*WORK TASK:*
From the line below that contains "The width and height of the screenshot is (987, 666)." to the line that contains "Click the Boon 2048 title label", repeat every line exactly, both ends included, and nothing else.

+++

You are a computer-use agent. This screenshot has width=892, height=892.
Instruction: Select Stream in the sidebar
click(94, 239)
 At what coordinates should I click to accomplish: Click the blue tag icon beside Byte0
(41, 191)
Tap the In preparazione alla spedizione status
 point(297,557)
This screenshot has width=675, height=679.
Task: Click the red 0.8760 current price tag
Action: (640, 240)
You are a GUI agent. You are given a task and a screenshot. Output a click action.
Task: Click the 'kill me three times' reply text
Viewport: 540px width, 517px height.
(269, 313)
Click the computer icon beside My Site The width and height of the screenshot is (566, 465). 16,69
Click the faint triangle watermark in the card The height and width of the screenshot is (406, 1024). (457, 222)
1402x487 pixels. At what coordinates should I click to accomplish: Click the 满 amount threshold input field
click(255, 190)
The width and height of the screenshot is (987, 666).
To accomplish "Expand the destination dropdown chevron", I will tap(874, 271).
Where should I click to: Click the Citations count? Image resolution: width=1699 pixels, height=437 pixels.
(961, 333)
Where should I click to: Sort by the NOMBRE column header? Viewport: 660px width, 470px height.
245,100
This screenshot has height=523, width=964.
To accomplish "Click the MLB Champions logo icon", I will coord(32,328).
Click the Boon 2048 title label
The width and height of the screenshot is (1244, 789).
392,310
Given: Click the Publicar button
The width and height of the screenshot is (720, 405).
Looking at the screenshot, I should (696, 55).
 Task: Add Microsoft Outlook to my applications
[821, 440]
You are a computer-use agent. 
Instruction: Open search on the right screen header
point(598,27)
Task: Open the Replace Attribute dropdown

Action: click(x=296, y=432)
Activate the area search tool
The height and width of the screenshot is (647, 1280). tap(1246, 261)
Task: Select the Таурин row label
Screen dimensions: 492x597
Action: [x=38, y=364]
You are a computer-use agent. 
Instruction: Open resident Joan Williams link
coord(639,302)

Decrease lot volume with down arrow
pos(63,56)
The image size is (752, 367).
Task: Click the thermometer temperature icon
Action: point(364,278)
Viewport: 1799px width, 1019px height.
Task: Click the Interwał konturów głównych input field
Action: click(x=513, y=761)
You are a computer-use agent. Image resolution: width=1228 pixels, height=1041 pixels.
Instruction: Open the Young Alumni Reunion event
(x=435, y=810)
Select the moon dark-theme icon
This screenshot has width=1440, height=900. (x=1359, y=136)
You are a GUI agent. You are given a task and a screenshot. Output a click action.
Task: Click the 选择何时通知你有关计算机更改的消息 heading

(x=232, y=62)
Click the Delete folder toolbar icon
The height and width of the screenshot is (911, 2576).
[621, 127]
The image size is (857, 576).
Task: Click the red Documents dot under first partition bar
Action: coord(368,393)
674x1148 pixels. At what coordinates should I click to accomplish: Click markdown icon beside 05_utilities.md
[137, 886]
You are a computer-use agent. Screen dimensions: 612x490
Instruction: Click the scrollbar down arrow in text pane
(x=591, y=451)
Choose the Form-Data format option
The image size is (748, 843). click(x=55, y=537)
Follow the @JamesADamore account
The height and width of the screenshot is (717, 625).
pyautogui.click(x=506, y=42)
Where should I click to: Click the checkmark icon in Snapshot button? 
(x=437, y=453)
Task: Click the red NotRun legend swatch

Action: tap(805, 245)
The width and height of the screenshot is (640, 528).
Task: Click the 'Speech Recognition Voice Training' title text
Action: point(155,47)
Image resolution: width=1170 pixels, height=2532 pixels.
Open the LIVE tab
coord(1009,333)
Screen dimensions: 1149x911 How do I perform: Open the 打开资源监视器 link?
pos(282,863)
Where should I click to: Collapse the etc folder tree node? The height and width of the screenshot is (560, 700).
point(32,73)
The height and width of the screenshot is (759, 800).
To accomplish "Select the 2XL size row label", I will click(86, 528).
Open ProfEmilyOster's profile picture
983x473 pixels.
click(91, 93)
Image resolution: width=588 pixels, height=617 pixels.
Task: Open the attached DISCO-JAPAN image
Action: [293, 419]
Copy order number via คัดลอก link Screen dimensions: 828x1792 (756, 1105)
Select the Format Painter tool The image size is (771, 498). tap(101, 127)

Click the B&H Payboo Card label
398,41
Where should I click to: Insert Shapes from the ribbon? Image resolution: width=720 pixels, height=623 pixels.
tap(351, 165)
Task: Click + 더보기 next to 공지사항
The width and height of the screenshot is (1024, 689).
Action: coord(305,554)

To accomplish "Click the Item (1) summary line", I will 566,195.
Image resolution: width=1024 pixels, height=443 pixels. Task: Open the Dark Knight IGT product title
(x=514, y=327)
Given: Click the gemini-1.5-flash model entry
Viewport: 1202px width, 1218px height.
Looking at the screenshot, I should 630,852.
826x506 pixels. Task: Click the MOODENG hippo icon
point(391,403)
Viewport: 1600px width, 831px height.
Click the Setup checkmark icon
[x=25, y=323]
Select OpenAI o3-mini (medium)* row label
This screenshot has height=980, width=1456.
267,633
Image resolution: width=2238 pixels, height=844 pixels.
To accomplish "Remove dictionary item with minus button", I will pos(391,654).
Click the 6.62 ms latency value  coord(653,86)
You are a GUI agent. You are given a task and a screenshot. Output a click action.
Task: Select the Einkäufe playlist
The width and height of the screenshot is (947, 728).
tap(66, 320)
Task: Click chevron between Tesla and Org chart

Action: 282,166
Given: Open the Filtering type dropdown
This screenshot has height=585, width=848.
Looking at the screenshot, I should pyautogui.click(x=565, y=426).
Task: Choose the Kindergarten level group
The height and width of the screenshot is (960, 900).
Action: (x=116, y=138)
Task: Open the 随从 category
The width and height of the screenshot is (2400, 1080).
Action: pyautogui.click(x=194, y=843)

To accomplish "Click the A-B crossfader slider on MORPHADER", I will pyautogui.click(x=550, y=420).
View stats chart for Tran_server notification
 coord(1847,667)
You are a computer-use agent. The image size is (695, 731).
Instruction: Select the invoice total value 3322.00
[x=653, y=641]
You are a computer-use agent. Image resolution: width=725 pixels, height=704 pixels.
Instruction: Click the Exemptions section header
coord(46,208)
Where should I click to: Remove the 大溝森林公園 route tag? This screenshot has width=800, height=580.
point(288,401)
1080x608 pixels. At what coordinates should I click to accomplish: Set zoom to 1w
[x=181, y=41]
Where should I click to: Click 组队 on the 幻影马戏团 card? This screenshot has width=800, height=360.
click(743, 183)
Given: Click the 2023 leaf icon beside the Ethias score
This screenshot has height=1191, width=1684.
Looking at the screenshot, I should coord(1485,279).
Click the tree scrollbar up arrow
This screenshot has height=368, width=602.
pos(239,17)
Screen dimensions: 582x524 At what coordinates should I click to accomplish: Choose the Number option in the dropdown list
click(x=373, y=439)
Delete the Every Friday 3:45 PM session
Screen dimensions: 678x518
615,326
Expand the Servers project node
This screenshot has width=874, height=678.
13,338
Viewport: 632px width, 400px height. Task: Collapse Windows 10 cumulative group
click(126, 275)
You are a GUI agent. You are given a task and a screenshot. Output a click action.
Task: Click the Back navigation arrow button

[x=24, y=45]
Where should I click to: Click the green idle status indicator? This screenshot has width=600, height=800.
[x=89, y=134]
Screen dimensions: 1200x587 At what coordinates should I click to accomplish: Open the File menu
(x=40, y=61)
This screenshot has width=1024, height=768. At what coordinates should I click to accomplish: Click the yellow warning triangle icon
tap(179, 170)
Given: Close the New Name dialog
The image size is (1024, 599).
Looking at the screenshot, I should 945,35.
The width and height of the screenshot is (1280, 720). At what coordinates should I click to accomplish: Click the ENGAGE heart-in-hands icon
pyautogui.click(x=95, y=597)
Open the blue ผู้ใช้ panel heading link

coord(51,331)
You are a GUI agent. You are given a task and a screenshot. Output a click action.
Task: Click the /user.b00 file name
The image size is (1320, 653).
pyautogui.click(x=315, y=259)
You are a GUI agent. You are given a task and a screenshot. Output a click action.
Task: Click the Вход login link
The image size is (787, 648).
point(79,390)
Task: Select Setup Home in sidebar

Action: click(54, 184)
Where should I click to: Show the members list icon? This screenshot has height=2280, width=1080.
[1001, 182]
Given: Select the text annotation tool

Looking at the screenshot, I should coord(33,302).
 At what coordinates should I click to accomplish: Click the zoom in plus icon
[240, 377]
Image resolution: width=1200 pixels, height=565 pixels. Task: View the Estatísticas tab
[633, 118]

+++

*SOLUTION TO THE PROBLEM:*
The width and height of the screenshot is (987, 666).
To accomplish "Expand the destination dropdown chevron", I will tap(874, 271).
Where should I click to: Click the Citations count? Image resolution: width=1699 pixels, height=437 pixels.
(961, 333)
Where should I click to: Sort by the NOMBRE column header? Viewport: 660px width, 470px height.
245,100
This screenshot has height=523, width=964.
To accomplish "Click the MLB Champions logo icon", I will coord(32,328).
Click the Boon 2048 title label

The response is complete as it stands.